The two resilient elements (40) are electrically conductive, are rod-like, maybe made of stainless steel, copper, copper-alloy or the like and each resilient element (40) has two ends. The resilient elements (40) are bent and the ends of the resilient elements (40) are respectively mounted on and electronically connected to the soldering layer (25) and respective ports (30). Thus, the ports (30) are electronically connected to each other by the resilient elements (40) and the soldering layer (25). When the soldering layer (25) melts, one end of each resilient element (40) is released from the soldering layer (25) so the resilient elements (40) extend and disconnect the two ports (30).


The cover (60) is non-conductive, is shaped corresponding to the brace (10) and covers the top surface of the brace (10) to protect elements on the top layer of the brace (10).

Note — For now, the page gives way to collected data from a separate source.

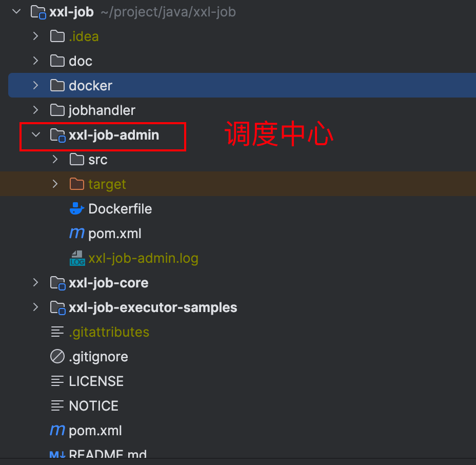Screen dimensions: 476x465
Task: Select the xxl-job-admin.log log file icon
Action: pyautogui.click(x=77, y=258)
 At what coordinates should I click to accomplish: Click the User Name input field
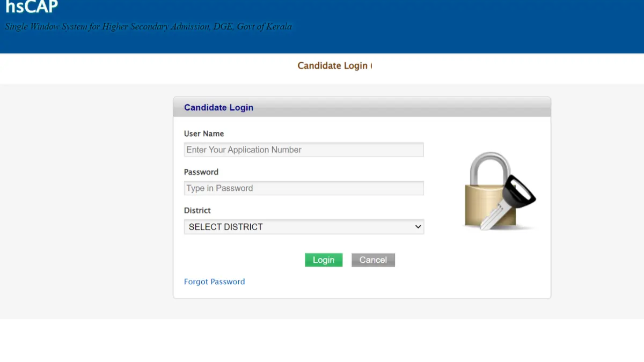(304, 150)
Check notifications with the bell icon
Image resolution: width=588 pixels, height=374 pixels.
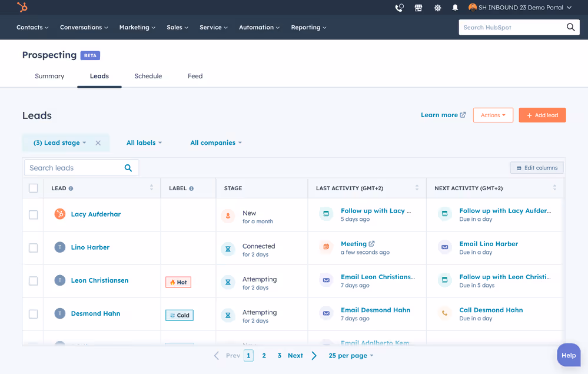click(454, 8)
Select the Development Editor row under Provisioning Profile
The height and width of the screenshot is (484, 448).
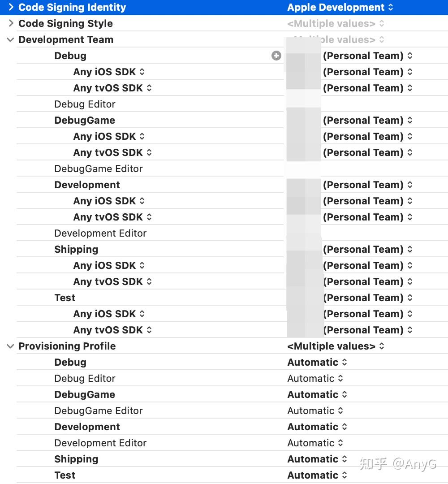tap(100, 443)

As described above, the disclosed current and temperature overloading protection device is a kind of a surface mount device (SMD). Therefore, the ports (30) on the bottom surface of the brace (10) may be mounted on a circuit board so as to be connected with a circuit loop in the circuit board. With reference to FIG. 4, the thermal sensing contact (20) is allocated adjacent to or directly contacts to a heat-generating element (70) of the circuit board or may be connected to the heat-generating element (70) through a heat pipe (72). Thus, the current and temperature overloading protection device is capable of protecting the circuit loop from failure due to thermal burn out or current overloading, since the soldering layer (25) melts by the heat generated from the heat-generating element (70) or the current passing therethrough.

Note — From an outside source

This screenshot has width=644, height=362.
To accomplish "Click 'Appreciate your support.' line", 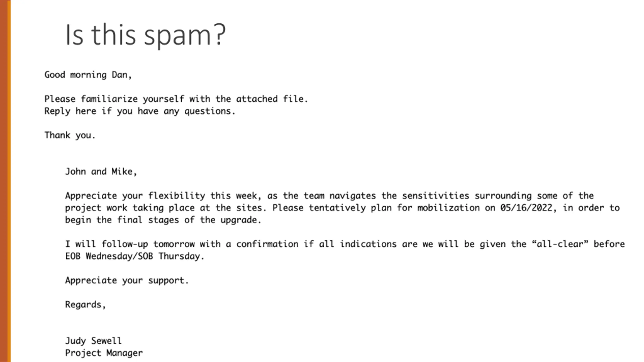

Even though numerous characteristics and advantages of the present invention have been set forth in the foregoing description, together with details of the structure and function of the invention, the disclosure is illustrative only. Changes may be made in detail, especially in matters of shape, size and arrangement of parts within the principles of the invention to the full extent indicated by the broad general meaning of the terms in which the appended claims are expressed.

Claims
  • 1. A current and temperature overloading protection device comprising a brace made of a non-conductive material and having a top surface and a bottom surface;a thermal sensing contact made of a thermally conductive material and mounted on the top and bottom surfaces of the brace;an electrically conductive soldering layer, mounted on the thermal sensing contact at a position corresponding to the top surface of the brace;two ports made of an electrically conductive material, mounted on the top and bottom surfaces of the brace and separated from the thermal sensing contact; andtwo resilient elements made of an electrically conductive material and each resilient element having two ends, wherein each resilient element is bent and the ends of the resilient element are mounted on and electronically connected to the soldering layer and a respective one of the ports.
  • 2. The current and temperature overloading protection device as claimed in claim 1 further having a cover made of a non-conductive material, shaped corresponding to the brace and covering the top surface of the brace.
  • 3. The current and temperature overloading protection device as claimed in claim 1, wherein the brace is a printed circuit board, a plastic disc or a ceramic disc.
  • 4. The current and temperature overloading protection device as claimed in claim 2, wherein the brace is a printed circuit board, a plastic disc or a ceramic disc.
  • 5. The current and temperature overloading protection device as claimed in claim 4, wherein the thermal sensing contact is a band-like thermal conductible material that is mounted around the brace and contacts the top and bottom surfaces of the brace.
  • 6. The current and temperature overloading protection device as claimed in claim 4, wherein the soldering layer is made of Tin or Tin-alloy.
  • 7. The current and temperature overloading protection device as claimed in claim 4, wherein the resilient elements are made of stainless steel, copper or copper-alloy.
  • 8. The current and temperature overloading protection device as claimed in claim 6, wherein the resilient elements are made of stainless steel, copper or copper-alloy.